Request 1 ->
Answer these questions using the passage on happiness and orangutans:
(a) What is the most popular resolution people report from their happiness projects?
(b) From around what age can male orangutans reproduce?
(c) For how long do Sumatran orangutans sometimes delay acquiring flanges?

One secret to happiness

"When people tell me they've done their own happiness projects, I always ask, 'What resolutions did you try? What worked for you?'" writes Gretchen Rubin in The Christian Science Monitor. "One answer comes up more than any other. I'm not saying that this is the most significant thing you could do to boost your happiness, but it does seem to be a thing that people actually do – and that boosts their happiness. This most popular resolution? To make your bed. … It's a Secret of Adulthood: for most people, outer order contributes to inner calm. If you love a calm environment, making the bed is one of the quickest, easiest steps to cultivate a sense of order."

Extended teenage years

"Any teenage boy will confirm that older boys make it impossible to get the girls," says the New Scientist. "Young male orangutans with the same problem have a unique and unexpected solution: they don't grow up until they are strong enough to challenge the dominant males. Male orangutans can reproduce from around age 15, but in order to attract a mate they also have to develop secondary sexual characteristics – the equivalent of men growing chest hair. These include conspicuous cheek flanges. Yet Sumatran orangutans often delay acquiring flanges, sometimes for over 10 years. No other primates do this, not even Bornean orangutans."

Request 2 -> In the listing, replace "At what coordinates should I click to accomplish" with "Which point should I click to accomplish" in the stretch from the line containing "Where should I click to: Click the MeasureTextOptions" through the line containing "Looking at the screenshot, I should tap(859, 722).". Leave everything else unchanged, and return only those lines.

(Dataset excerpt)
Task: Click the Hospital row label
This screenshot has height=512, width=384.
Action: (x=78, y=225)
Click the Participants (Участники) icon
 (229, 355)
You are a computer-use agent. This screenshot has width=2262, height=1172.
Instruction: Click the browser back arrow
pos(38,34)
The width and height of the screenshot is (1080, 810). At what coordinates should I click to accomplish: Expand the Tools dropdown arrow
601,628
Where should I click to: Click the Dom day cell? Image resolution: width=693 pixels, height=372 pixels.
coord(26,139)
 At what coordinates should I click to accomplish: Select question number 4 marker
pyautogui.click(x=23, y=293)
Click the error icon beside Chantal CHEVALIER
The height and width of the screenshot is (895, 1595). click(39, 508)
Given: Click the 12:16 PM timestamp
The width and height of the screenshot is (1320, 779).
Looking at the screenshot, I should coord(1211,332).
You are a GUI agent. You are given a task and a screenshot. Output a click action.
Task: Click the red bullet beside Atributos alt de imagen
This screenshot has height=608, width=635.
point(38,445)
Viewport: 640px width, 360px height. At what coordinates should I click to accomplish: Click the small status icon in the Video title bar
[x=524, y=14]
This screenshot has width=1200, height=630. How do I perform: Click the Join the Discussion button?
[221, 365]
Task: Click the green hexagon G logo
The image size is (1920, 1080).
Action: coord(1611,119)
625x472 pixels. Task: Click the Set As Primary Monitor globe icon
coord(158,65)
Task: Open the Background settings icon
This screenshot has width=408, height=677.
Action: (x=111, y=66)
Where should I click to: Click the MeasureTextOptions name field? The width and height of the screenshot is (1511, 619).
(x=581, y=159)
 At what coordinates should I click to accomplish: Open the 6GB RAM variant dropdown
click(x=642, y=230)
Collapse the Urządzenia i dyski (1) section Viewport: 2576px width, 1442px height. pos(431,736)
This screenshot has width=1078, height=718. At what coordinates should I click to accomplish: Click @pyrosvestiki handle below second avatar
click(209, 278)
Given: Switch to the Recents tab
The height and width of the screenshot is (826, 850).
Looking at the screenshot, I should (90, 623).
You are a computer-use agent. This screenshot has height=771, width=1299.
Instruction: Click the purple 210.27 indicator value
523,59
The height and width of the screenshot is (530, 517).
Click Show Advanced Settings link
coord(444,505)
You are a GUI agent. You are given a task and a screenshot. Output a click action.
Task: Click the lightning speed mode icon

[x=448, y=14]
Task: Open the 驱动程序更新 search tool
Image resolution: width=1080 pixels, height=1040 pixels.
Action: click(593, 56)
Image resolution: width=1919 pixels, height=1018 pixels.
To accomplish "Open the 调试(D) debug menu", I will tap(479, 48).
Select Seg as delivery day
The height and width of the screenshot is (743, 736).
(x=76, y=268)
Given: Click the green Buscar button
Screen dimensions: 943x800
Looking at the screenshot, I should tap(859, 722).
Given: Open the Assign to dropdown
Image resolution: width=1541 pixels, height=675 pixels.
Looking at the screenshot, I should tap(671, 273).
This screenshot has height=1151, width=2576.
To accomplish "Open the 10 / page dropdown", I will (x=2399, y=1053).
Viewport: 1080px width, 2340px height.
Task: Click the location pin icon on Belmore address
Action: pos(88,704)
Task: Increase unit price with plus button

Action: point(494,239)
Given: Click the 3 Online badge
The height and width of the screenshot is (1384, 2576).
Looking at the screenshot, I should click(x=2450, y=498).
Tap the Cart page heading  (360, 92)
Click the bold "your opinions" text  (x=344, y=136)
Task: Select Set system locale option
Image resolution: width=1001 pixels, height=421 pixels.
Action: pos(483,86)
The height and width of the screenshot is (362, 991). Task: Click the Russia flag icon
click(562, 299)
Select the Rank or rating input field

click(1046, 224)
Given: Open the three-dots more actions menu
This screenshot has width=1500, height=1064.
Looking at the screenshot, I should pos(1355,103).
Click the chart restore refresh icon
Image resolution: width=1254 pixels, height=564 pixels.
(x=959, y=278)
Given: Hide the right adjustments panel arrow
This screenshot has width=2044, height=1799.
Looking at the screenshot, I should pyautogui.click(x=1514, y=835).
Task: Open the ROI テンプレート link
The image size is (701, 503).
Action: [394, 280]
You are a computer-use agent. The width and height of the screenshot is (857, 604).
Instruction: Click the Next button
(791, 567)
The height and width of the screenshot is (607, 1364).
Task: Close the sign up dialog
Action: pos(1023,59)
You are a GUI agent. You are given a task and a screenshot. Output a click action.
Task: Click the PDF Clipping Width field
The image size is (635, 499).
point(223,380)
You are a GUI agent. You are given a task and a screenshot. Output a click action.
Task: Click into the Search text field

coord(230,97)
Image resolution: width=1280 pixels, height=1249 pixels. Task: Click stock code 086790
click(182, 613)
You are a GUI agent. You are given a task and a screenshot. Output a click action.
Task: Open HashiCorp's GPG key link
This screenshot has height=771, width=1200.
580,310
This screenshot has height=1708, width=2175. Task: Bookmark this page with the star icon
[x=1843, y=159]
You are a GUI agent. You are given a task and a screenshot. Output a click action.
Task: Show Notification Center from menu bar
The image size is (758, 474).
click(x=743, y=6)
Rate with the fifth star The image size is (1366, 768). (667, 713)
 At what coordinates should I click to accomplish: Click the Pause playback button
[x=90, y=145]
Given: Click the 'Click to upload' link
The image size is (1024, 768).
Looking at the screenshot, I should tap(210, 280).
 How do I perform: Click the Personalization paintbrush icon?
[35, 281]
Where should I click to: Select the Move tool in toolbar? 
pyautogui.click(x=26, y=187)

Exercise output 1 ->
(a) To make your bed.
(b) From around age 15.
(c) Sometimes for over 10 years.

Exercise output 2 ->
Where should I click to: Click the MeasureTextOptions name field? The width and height of the screenshot is (1511, 619).
(x=581, y=159)
 Which point should I click to accomplish: Open the 6GB RAM variant dropdown
click(x=642, y=230)
Collapse the Urządzenia i dyski (1) section Viewport: 2576px width, 1442px height. pos(431,736)
This screenshot has width=1078, height=718. Which point should I click to accomplish: Click @pyrosvestiki handle below second avatar
click(209, 278)
Given: Switch to the Recents tab
The height and width of the screenshot is (826, 850).
Looking at the screenshot, I should (90, 623).
You are a computer-use agent. This screenshot has height=771, width=1299.
Instruction: Click the purple 210.27 indicator value
523,59
The height and width of the screenshot is (530, 517).
Click Show Advanced Settings link
coord(444,505)
You are a GUI agent. You are given a task and a screenshot. Output a click action.
Task: Click the lightning speed mode icon

[x=448, y=14]
Task: Open the 驱动程序更新 search tool
Image resolution: width=1080 pixels, height=1040 pixels.
Action: click(593, 56)
Image resolution: width=1919 pixels, height=1018 pixels.
To accomplish "Open the 调试(D) debug menu", I will tap(479, 48).
Select Seg as delivery day
The height and width of the screenshot is (743, 736).
(x=76, y=268)
Given: Click the green Buscar button
Screen dimensions: 943x800
Looking at the screenshot, I should tap(859, 722).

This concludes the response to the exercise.